== EXERCISE DATA ==

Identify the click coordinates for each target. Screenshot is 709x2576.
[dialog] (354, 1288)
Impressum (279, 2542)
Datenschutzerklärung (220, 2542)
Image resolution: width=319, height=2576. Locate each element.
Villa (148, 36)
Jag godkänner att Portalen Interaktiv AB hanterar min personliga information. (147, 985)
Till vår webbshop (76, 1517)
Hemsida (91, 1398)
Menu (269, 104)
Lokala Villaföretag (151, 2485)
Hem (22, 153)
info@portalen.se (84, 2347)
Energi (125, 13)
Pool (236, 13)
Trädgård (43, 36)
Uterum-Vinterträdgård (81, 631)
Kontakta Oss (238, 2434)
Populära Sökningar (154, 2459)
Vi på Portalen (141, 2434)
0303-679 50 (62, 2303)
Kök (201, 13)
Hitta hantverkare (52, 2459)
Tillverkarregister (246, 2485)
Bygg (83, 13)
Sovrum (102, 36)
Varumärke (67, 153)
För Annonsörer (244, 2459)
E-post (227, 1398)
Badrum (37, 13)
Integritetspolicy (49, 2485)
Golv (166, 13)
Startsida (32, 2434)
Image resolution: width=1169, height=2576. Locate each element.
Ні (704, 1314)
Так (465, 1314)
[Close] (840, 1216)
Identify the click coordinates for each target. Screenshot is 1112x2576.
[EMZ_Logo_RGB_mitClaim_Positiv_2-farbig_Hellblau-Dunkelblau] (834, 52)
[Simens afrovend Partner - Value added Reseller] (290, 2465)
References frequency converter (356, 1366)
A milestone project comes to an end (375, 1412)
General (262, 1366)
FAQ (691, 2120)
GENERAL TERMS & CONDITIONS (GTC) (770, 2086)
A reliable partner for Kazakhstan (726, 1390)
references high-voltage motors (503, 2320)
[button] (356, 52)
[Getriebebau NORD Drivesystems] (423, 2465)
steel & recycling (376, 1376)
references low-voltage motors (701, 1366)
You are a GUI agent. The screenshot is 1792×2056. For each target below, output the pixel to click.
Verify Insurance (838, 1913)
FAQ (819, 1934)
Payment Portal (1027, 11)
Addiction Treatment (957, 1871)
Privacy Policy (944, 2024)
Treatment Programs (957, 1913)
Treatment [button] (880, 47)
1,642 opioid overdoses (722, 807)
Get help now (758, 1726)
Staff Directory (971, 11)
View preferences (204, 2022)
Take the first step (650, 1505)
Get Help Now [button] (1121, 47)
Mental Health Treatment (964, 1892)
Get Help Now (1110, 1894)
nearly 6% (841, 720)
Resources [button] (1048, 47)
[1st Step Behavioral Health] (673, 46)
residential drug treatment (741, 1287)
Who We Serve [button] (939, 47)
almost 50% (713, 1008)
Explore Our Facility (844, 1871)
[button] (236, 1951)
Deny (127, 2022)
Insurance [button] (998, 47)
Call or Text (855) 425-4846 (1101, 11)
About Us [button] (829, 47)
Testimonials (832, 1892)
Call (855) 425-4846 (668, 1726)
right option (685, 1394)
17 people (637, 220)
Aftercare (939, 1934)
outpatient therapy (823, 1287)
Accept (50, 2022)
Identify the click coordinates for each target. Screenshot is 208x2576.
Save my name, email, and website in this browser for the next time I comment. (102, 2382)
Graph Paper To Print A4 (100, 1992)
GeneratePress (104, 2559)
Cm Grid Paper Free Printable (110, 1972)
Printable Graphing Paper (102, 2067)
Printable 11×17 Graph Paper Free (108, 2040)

===

EXERCISE DETAILS: For this exercise, repeat exactly the lines of the data above from the one with "FAQ (819, 1934)" down to the one with "Who We Serve [button] (939, 47)", both end lines included.

OUTPUT OF THE TASK:
FAQ (819, 1934)
Payment Portal (1027, 11)
Addiction Treatment (957, 1871)
Privacy Policy (944, 2024)
Treatment Programs (957, 1913)
Treatment [button] (880, 47)
1,642 opioid overdoses (722, 807)
Get help now (758, 1726)
Staff Directory (971, 11)
View preferences (204, 2022)
Take the first step (650, 1505)
Get Help Now [button] (1121, 47)
Mental Health Treatment (964, 1892)
Get Help Now (1110, 1894)
nearly 6% (841, 720)
Resources [button] (1048, 47)
[1st Step Behavioral Health] (673, 46)
residential drug treatment (741, 1287)
Who We Serve [button] (939, 47)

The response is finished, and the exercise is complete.